As of Wednesday the states that are above the 10% threshold are Alabama, Arkansas, Arizona, Florida, North Carolina, South Carolina, Utah and Texas. The list of states will be updated daily. 

“We went from the highest cases, the highest viral transmission rate, to some of the lowest rates in the country,” Cuomo said in a virtual press conference with New Jersey Governor Phil Murphy and Connecticut Governor Ned Lamont. “No one else had to bend the curve as much as we had to bend the curve.” 

Cuomo doesn’t want to lose the progress the tri-state region has made. 

“We have to make sure the rate continues to drop,” Cuomo said. “We also have to make sure the virus doesn’t come in on a plane again.” 

Cuomo said the travel ban from China did nothing to stop the spread in the New York region because it was already in Europe at that point, and there was no European travel ban in place. 

It wasn’t a decision the governors made lightly.  

“Over the course of the past few months, our states have taken aggressive action to flatten the curve and beat back the coronavirus,” Murphy said. “As a result of our collective efforts, we have low infection rates, falling hospitalizations, and have steadily been reopening our economies. Unfortunately many states continue to have high transmission rates.”

Lamont said the governors reluctantly came to the conclusion to require the self-quarantine to make sure the region stays safe. 

At a separate press conference, he said they are still discussing whether a person could avoid the quarantine by presenting a Covid-negative test certificate. 

“It does make some sense to me, especially if a business person wants to come up, has three days to do business and go back,” Lamont said. “I’m going to get that coordinated with my fellow governors as well just so it’s clear.” 

As for enforcement, “right now, it’s going to be voluntary,” Lamont said. 

Connecticut is focusing on “individual accountability” for compliance, said Lamont’s Chief Operating Officer Josh Geballe.

“If we find that’s not working, if we find that people are abusing that, we’ll consider some stricter measures for enforcement,” Lamont said.

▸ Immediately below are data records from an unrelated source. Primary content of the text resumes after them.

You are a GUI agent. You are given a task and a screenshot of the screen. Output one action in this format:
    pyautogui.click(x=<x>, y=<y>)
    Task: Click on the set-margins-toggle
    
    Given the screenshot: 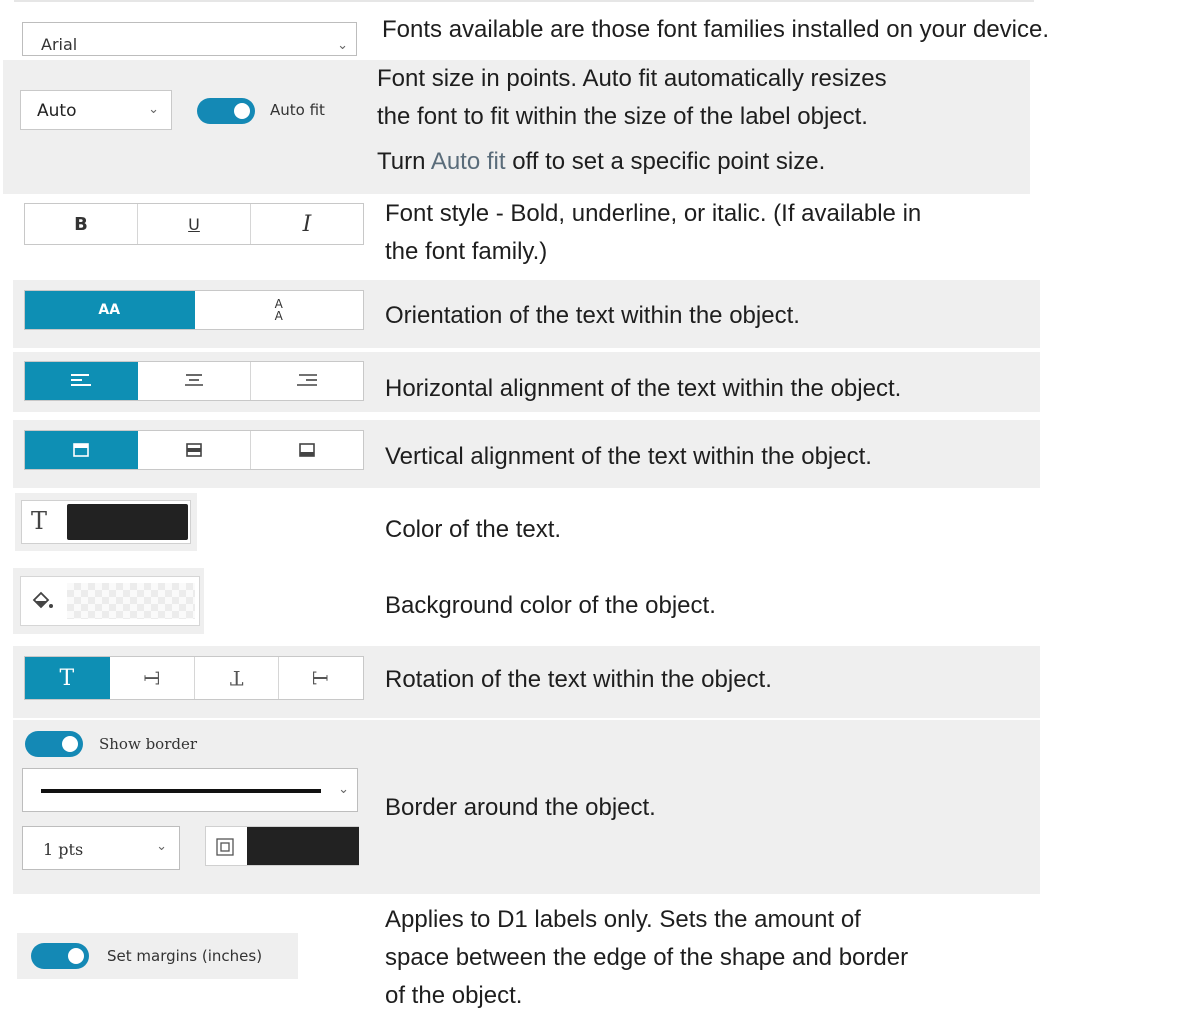 What is the action you would take?
    pyautogui.click(x=60, y=956)
    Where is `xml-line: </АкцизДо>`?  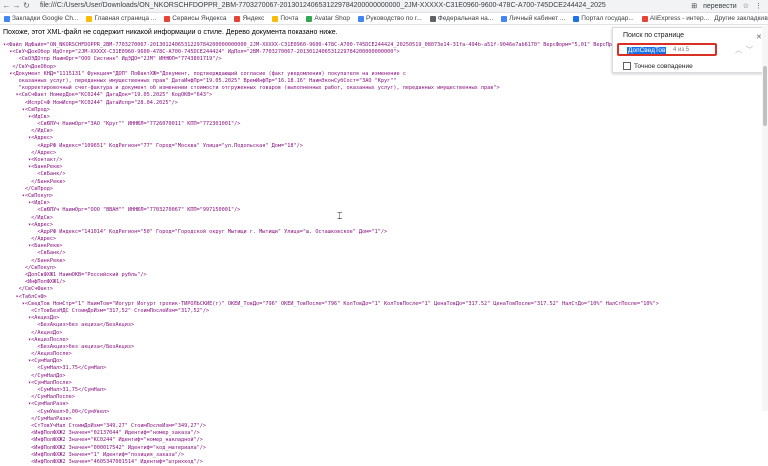
xml-line: </АкцизДо> is located at coordinates (33, 332).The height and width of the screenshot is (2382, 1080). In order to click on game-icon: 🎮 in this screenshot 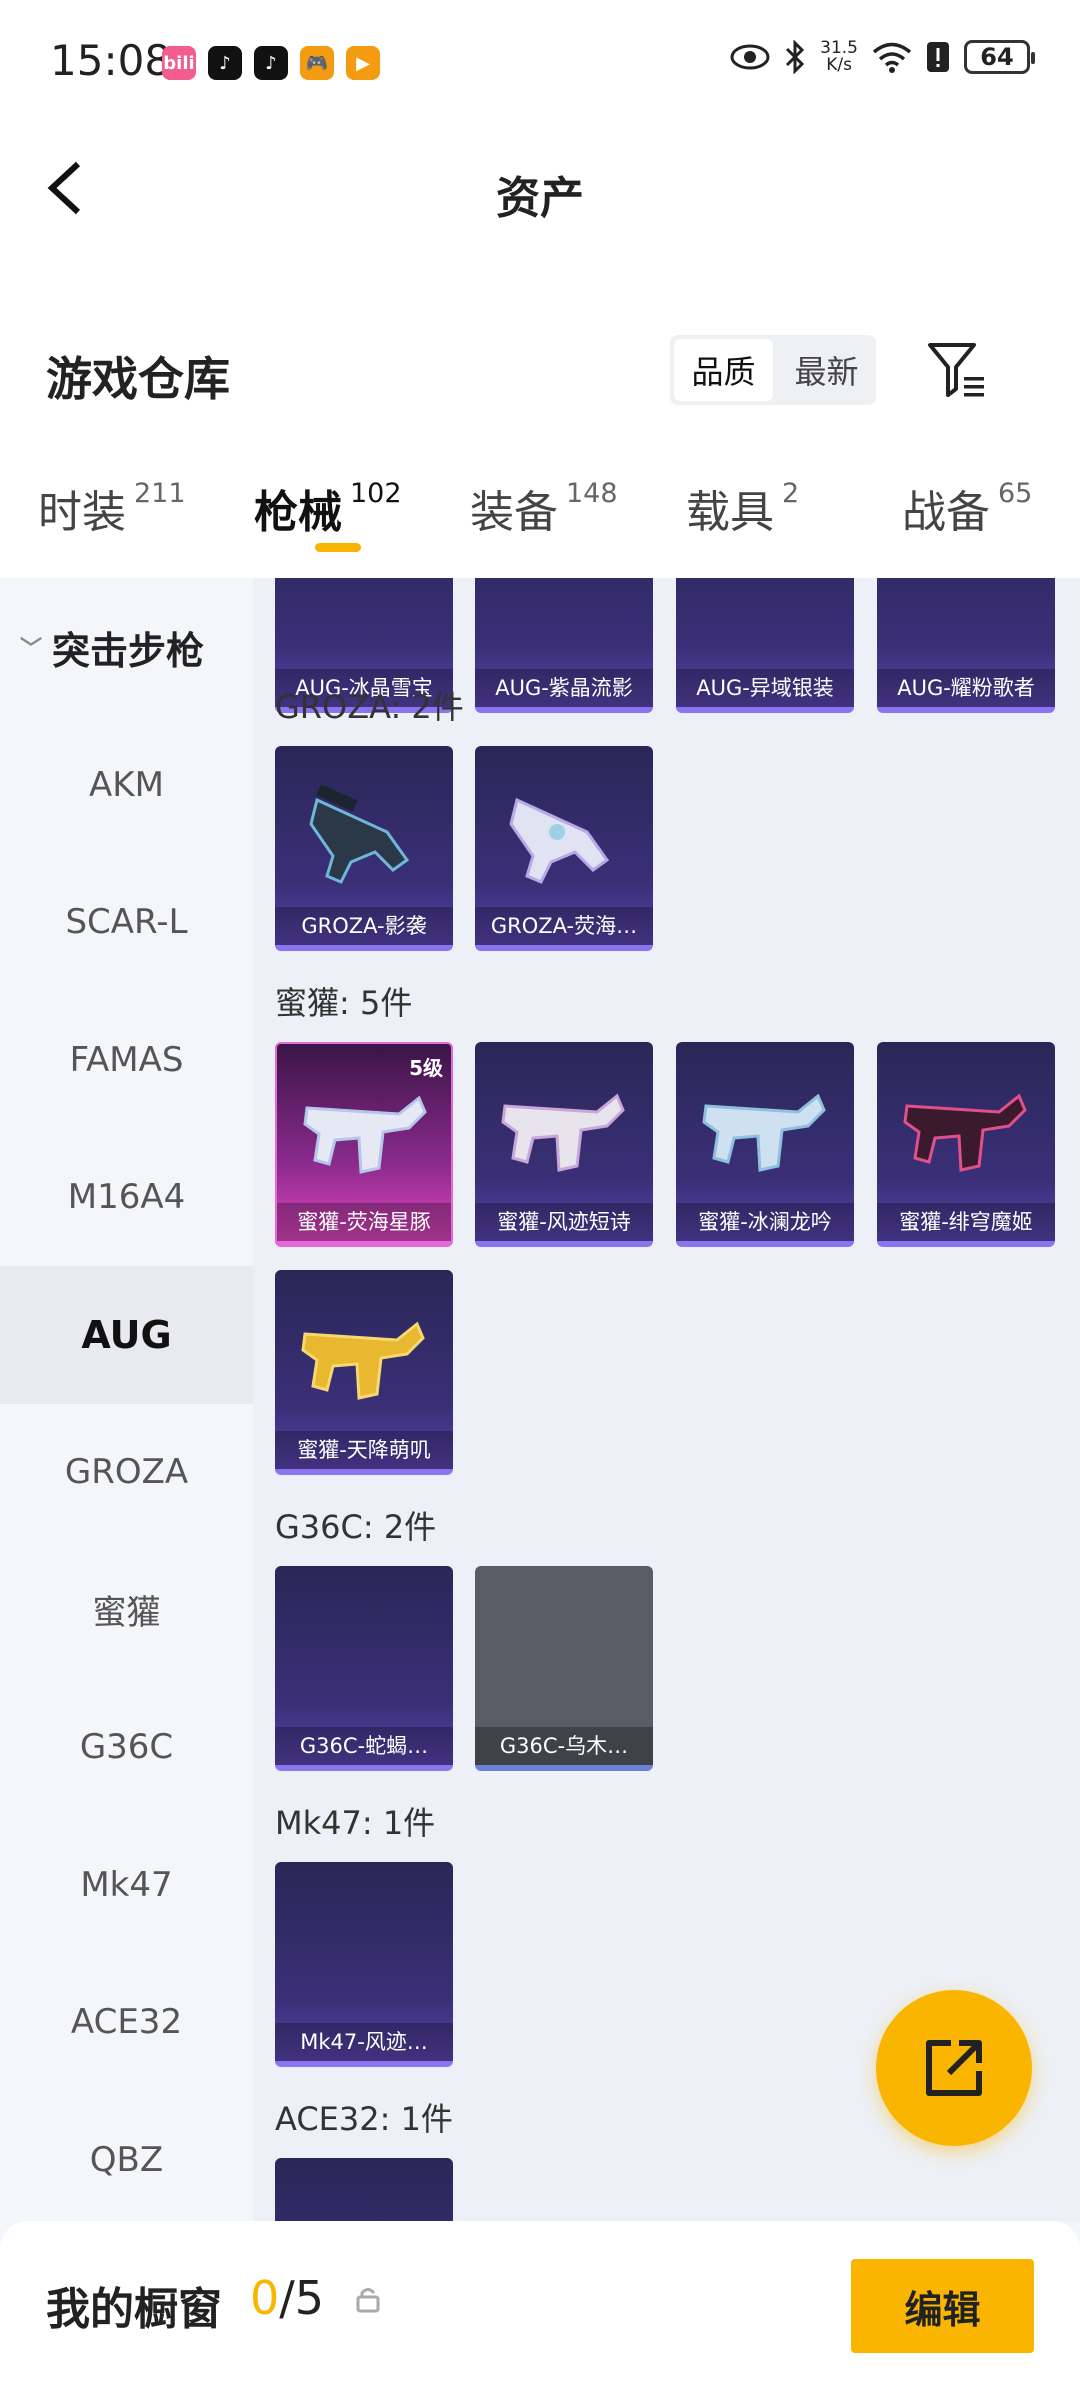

This is something the leaders will decide independently. “Each state will be responsible for the enforcement of that policy within their state,” Cuomo said.

The quarantine order will begin at 11:59 tonight. 

If Connecticut residents travel to states with high infection rates they will be required to self-quarantine when they return, Lamont said.

In New York, the number of people hospitalized with the virus is 1,071 — the lowest number the state has seen since the pandemic began.

“Hopefully we’re on the other side of this mountain,” Cuomo said.

“Right now all the numbers look good within New York City,” Cuomo said. 

He was referring to the coronavirus numbers, and not the budget numbers. 

New York City Mayor Bill de Blasio said Wednesday that the virus caused the city to lose $9 billion in tax revenues, creating the potential that the city will lay off or furlough 22,000 municipal workers by the fall. 

Three months ago the city had expected a $7.4 billion shortfall, and it is in the processing of looking for $1 billion in savings, the mayor added.

“Together we have to find a billion dollars, which means we’re going to no longer do some of the things we used to do,” de Blasio said. 

He said that gets them part of the way, but it doesn’t get them far enough. 

“As we lose revenue, we have to keep moving with that reality,” de Blasio said.